For centuries, museums were ornate, imposing castles — Beaux Arts reimaginings of Greek temples. The marble-clad Los Angeles County Museum of Art, built in the mid-20thcentury, was a sleeker but still opaque version.

LACMA’s new building, which officials hope to open in 2023, reflects a dramatic shift in how museums present themselves to the public. Designed by Swiss architect Peter Zumthor, the building will open itself up with glass walls and embrace the neighborhood by extending itself over Wilshire Boulevard.

Much as the new museum will look outward, so the collection will as well. The museum’s 125,000 art objects will literally go out into the world, as galleries are emptied in preparation for the demolition of four LACMA buildings before construction on the new museum building can start. Some pieces will go on exhibit in other museums in the U.S and overseas. But the necessity of relocating art right now dovetails with an ambitious goal of museum Director Michael Govan — to set up two permanent satellite locations of LACMA in South Los Angeles.

The idea, partially, stems from Govan’s rethinking of what a 21st century museum should look and be like in a vast county where numerous communities — parts of South L.A., the San Fernando Valley and Lancaster, for example — are miles from LACMA or any other significant museum. As LACMA’s collection grows and requires more room, what if the next couple of hundred thousand square feet of museum space were spread over half a dozen locations? Govan suggests starting that process right now.

This is also part of an effort to reach more people with diverse ethnic backgrounds and income levels who may have stayed away from the Mid-Wilshire castle of art. Like numerous other museums, LACMA has tackled the issue of attracting more nonwhite and lower-income visitors in a variety of ways. For years, the museum has had programs that bring schoolchildren into the museum and the museum to schoolchildren. At Charles White Elementary School, for example, LACMA exhibits work in a gallery and brings in contemporary artists who make art with students.

Setting up satellite museum campuses in underserved areas could serve as the ultimate outreach effort. One proposal is to construct a museum building in the 120-acre Magic Johnson Park in Willowbrook, which is already slated for extensive renovation. Another is to use an existing building in the Wetlands Park recreation area in South Los Angeles. Both sites have the strong support of local elected officials — L.A. City Councilmember Curren Price, whose district includes the Wetlands Park location, and L.A. County Supervisor Mark Ridley-Thomas, who suggested the Magic Johnson site to Govan.

This is a costly undertaking — about $30 million would be needed at either location — at a time when Govan hasn’t yet finished raising the last $100 million of what he needs to build the $650-million new LACMA building on Wilshire. He’s confident that he can raise it all, noting that the satellite campus project and the Zumthor project draw different donors. For starters, he has already secured a $2.5-million grant from the Ford Foundation for the satellite campuses.
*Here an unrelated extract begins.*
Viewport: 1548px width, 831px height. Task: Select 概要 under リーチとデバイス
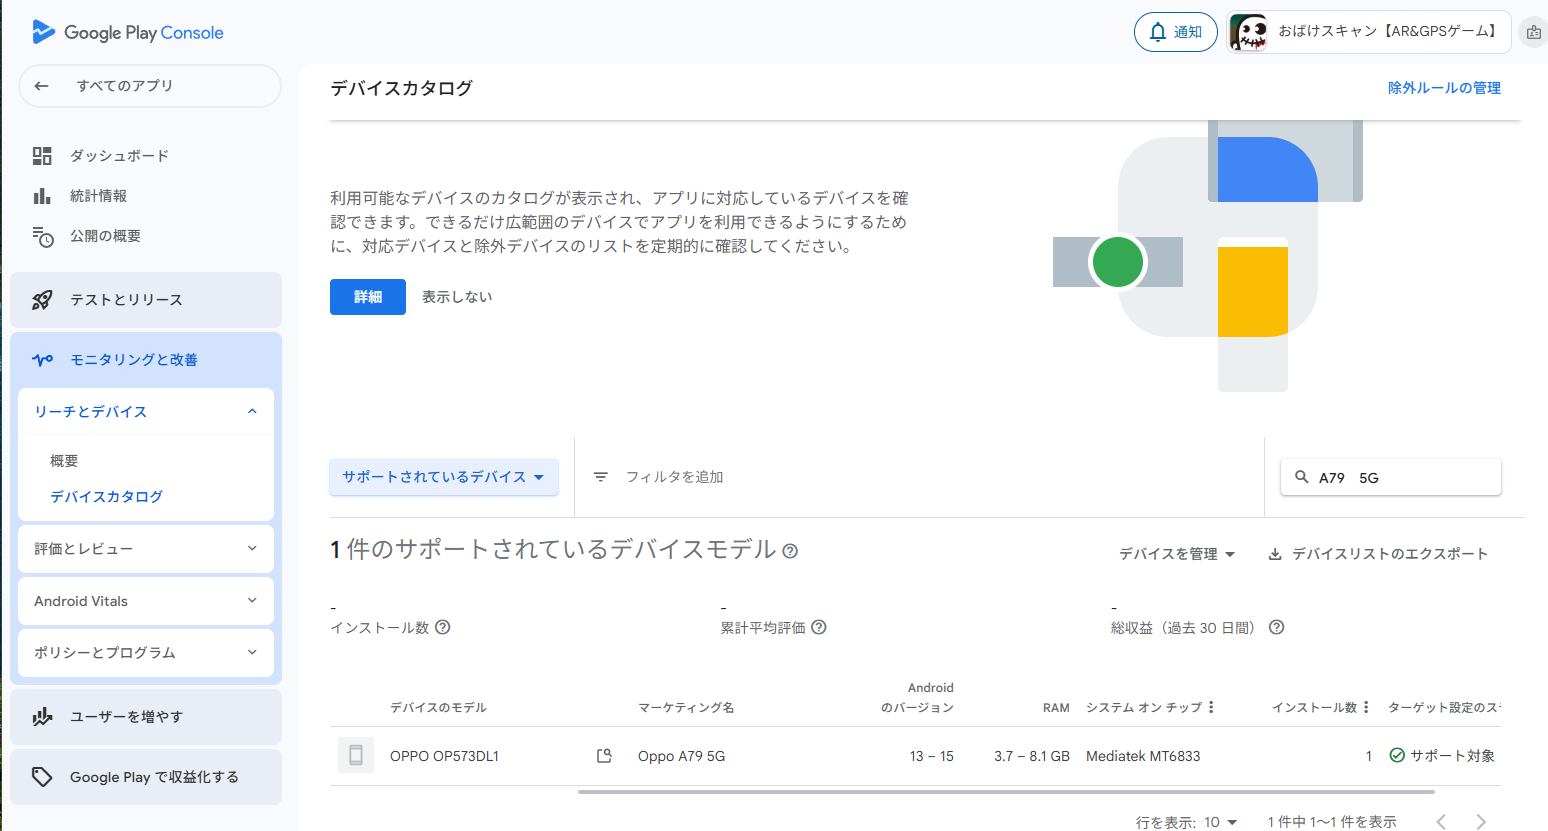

There are plenty of questions still to be answered: How do you decide what art is displayed there? How does the community play a role in the programming? But this is a creative and intriguing project that deserves support. It’s an outside-the-cultural-center-box idea. LACMA, in particular, serves a unique and difficult role in Los Angeles County. It gets 42% of its operating expenses from the county government and will get $125 million in taxpayer dollars toward the construction of the new museum. It has a mandate to provide great art and education to the entire county. Certainly it does that in its structure on Wilshire — and its first priority should always be to maintain itself as a great encyclopedic museum, one of the last of its kind to be built in the U.S.

But Govan is right: The museum should also see its mission as taking art out into the community. More than simply a traveling exhibit that comes and goes, a satellite location has the capability to transform a community, to allow it to live with and revel in great art.